▶ [WHAT IS REQUIRED]: Repeat the data below word for word, everything from its first line down to the line containing "unparalleled [124, 291]", with both ends included. Leave the pictures out of your answer.

--- Begin INFORMATION PROVIDED ---

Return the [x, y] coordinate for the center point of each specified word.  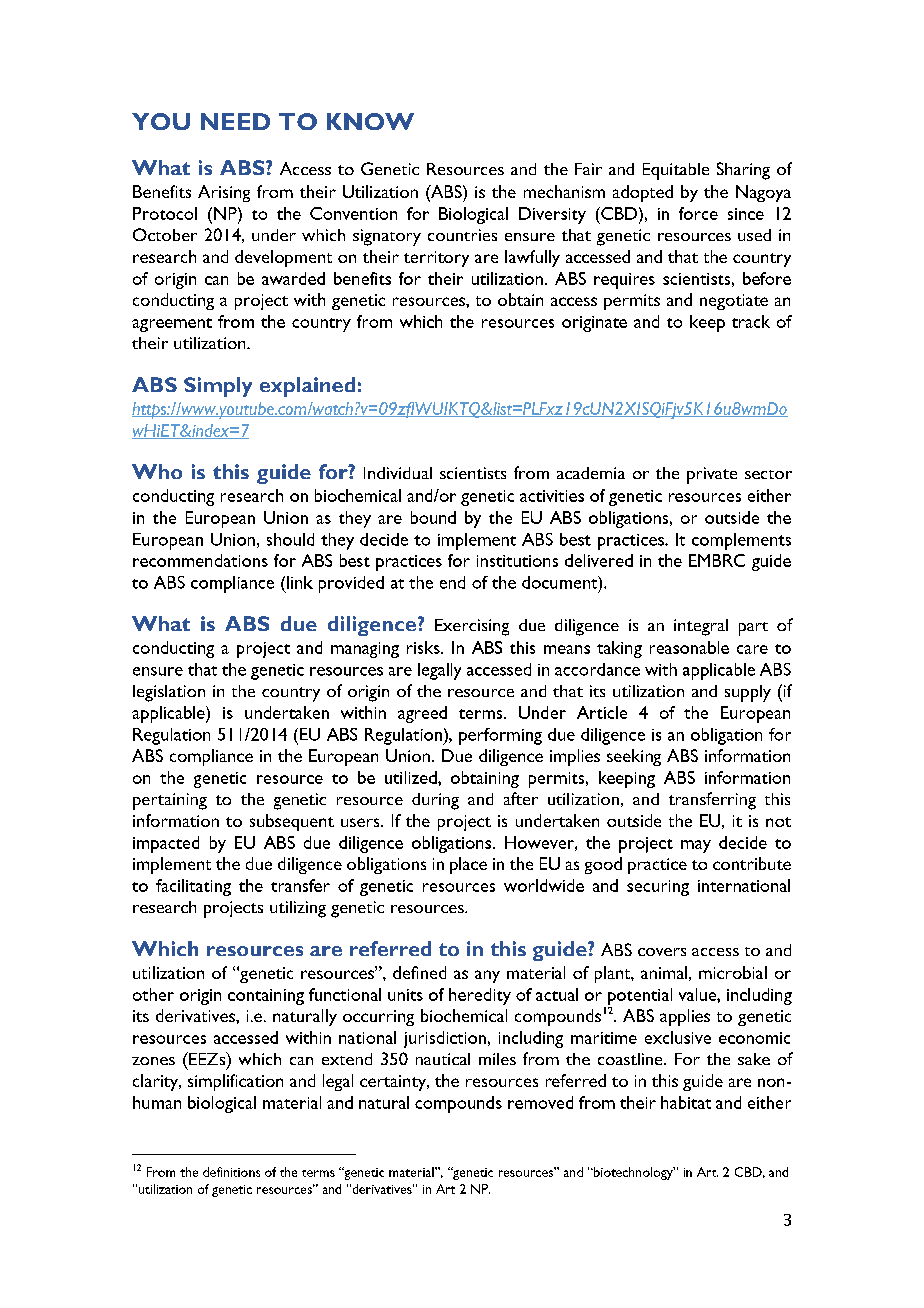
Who [157, 471]
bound [433, 517]
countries [462, 235]
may [696, 846]
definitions [231, 1172]
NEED [235, 121]
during [435, 801]
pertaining [170, 801]
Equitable [676, 171]
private [712, 475]
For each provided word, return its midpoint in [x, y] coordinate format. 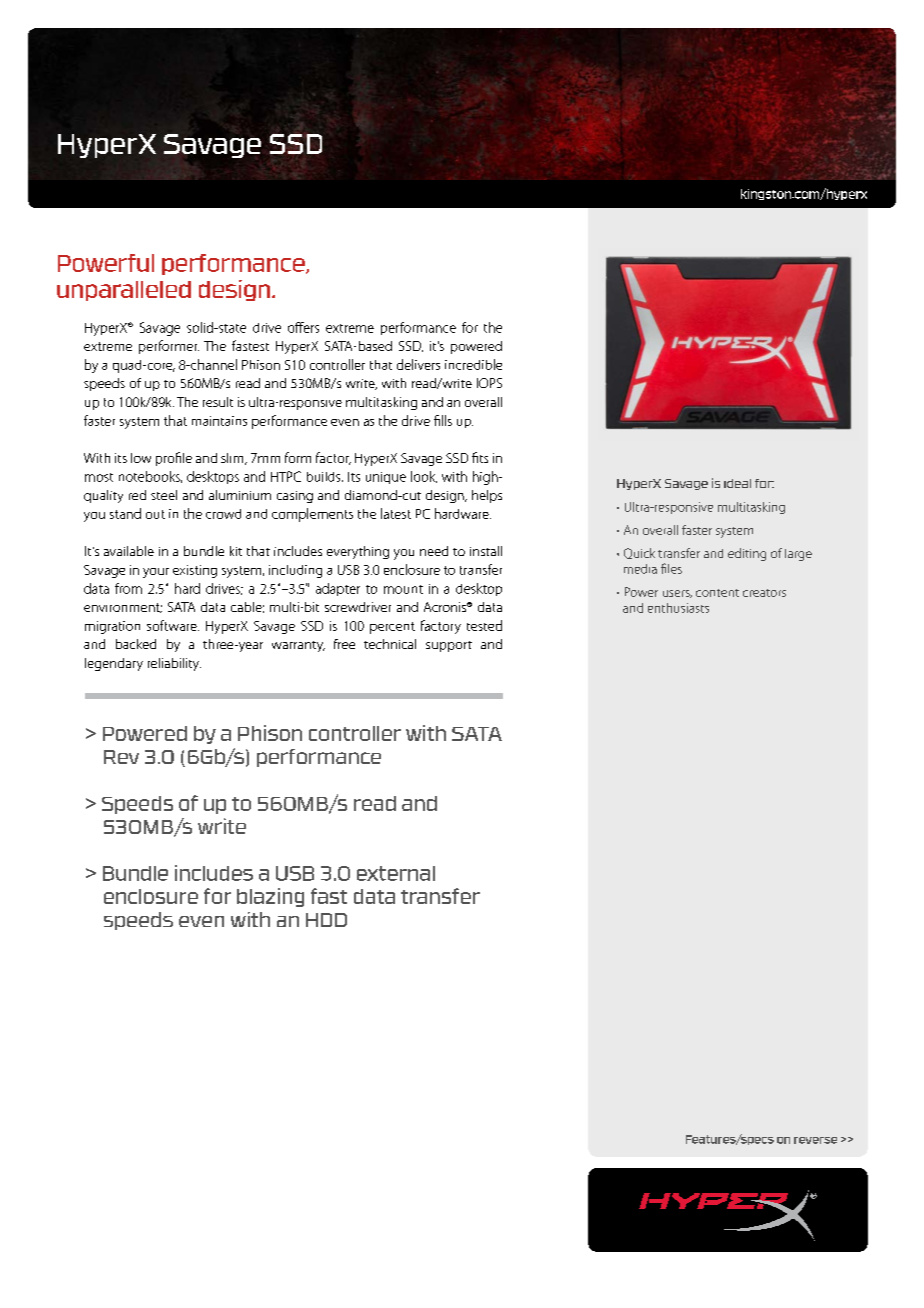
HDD [326, 920]
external [396, 873]
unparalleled [124, 291]
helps [487, 496]
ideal [737, 483]
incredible [473, 364]
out [155, 514]
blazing [270, 897]
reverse [815, 1140]
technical [390, 644]
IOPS [489, 383]
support [449, 646]
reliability [174, 664]
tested [484, 625]
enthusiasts [678, 608]
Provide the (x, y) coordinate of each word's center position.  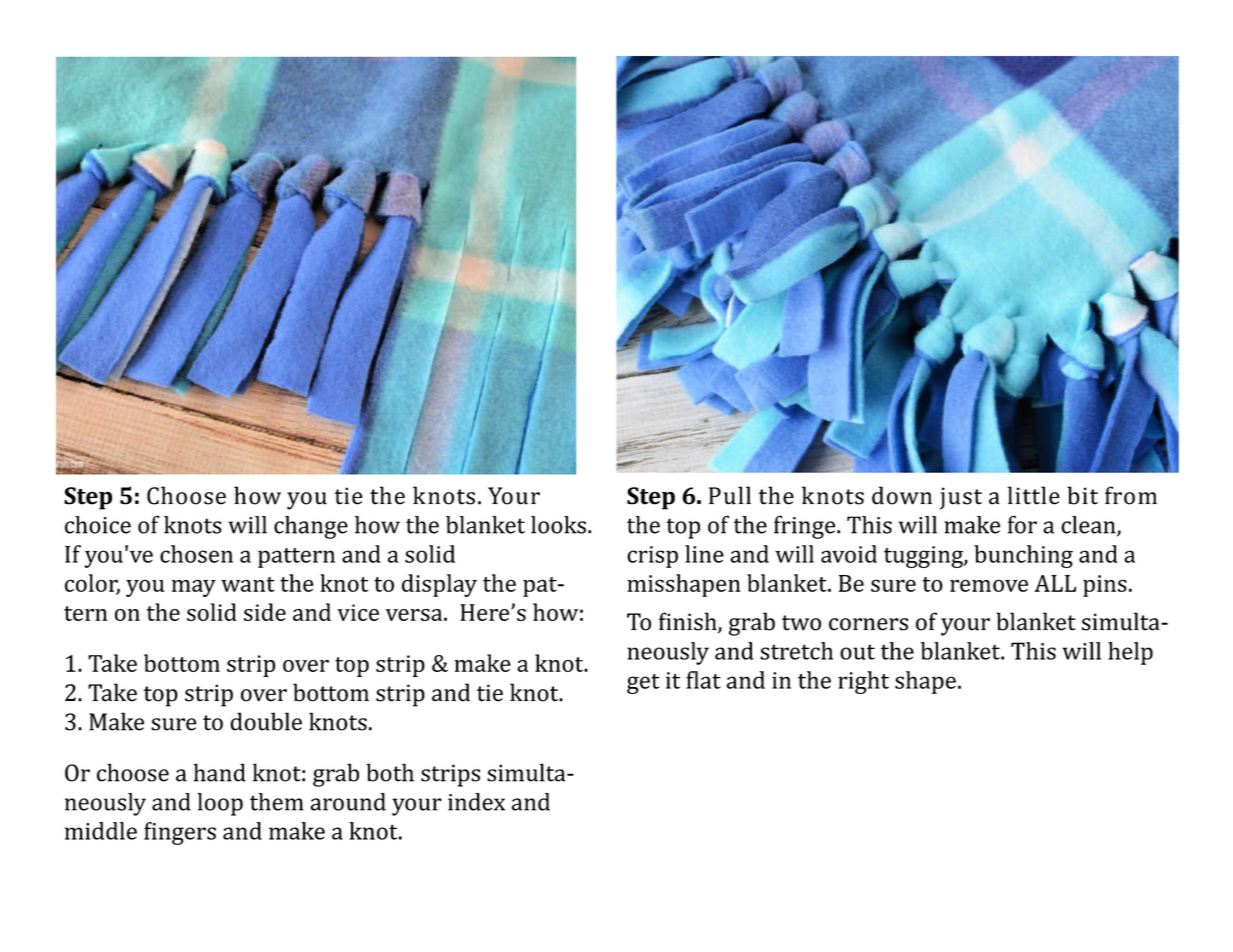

--- End INFORMATION PROVIDED ---

▶ [TASK ANSWER]:
Return the [x, y] coordinate for the center point of each specified word.  
Who [157, 471]
bound [433, 517]
countries [462, 235]
may [696, 846]
definitions [231, 1172]
NEED [235, 121]
during [435, 801]
pertaining [170, 801]
Equitable [676, 171]
private [712, 475]
For each provided word, return its midpoint in [x, y] coordinate format. 
HDD [326, 920]
external [396, 873]
unparalleled [124, 291]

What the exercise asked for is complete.